What to work on: In the entries that follow, find the line containing "Focus the Select Date input field"; from there, copy every line exactly through the line containing "Given: Open the".

[Stored data]
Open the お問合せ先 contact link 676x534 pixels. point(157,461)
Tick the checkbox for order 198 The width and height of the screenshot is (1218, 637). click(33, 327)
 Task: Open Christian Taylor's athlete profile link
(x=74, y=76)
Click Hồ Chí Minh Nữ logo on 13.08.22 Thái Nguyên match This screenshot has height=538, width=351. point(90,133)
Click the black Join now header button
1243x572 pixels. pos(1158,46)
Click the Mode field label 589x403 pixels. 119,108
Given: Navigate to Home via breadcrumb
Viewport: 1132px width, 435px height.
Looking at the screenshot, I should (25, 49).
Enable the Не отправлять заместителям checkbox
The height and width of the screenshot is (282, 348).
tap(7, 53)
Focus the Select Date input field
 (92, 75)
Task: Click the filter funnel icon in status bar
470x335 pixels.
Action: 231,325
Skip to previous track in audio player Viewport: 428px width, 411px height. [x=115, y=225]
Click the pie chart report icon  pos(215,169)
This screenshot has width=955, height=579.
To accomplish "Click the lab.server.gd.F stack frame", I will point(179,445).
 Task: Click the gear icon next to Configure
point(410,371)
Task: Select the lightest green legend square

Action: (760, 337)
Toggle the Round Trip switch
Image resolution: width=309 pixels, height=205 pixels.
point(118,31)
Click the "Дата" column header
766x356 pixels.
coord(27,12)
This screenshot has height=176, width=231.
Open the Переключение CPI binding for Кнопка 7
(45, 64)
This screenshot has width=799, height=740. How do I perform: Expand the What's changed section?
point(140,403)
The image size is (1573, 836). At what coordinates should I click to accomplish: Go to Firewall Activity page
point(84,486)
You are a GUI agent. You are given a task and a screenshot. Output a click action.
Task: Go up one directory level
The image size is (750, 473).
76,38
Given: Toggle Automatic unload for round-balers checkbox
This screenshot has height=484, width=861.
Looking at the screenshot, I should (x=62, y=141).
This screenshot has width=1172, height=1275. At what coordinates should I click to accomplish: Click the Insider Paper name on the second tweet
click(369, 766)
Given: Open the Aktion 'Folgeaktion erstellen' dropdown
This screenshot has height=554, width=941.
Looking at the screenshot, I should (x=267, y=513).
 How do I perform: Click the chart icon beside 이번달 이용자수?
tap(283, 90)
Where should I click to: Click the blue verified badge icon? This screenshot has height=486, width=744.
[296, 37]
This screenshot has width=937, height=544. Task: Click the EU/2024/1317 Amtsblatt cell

Task solution:
Focus the Select Date input field
 (92, 75)
Task: Click the filter funnel icon in status bar
470x335 pixels.
Action: 231,325
Skip to previous track in audio player Viewport: 428px width, 411px height. [x=115, y=225]
Click the pie chart report icon  pos(215,169)
This screenshot has width=955, height=579.
To accomplish "Click the lab.server.gd.F stack frame", I will point(179,445).
 Task: Click the gear icon next to Configure
point(410,371)
Task: Select the lightest green legend square

Action: (760, 337)
Toggle the Round Trip switch
Image resolution: width=309 pixels, height=205 pixels.
point(118,31)
Click the "Дата" column header
766x356 pixels.
coord(27,12)
This screenshot has height=176, width=231.
Open the Переключение CPI binding for Кнопка 7
(45, 64)
This screenshot has width=799, height=740. How do I perform: Expand the What's changed section?
point(140,403)
The image size is (1573, 836). At what coordinates should I click to accomplish: Go to Firewall Activity page
point(84,486)
You are a GUI agent. You are given a task and a screenshot. Output a click action.
Task: Go up one directory level
The image size is (750, 473).
76,38
Given: Toggle Automatic unload for round-balers checkbox
This screenshot has height=484, width=861.
Looking at the screenshot, I should (x=62, y=141).
This screenshot has width=1172, height=1275. At what coordinates should I click to accomplish: Click the Insider Paper name on the second tweet
click(369, 766)
Given: Open the Aktion 'Folgeaktion erstellen' dropdown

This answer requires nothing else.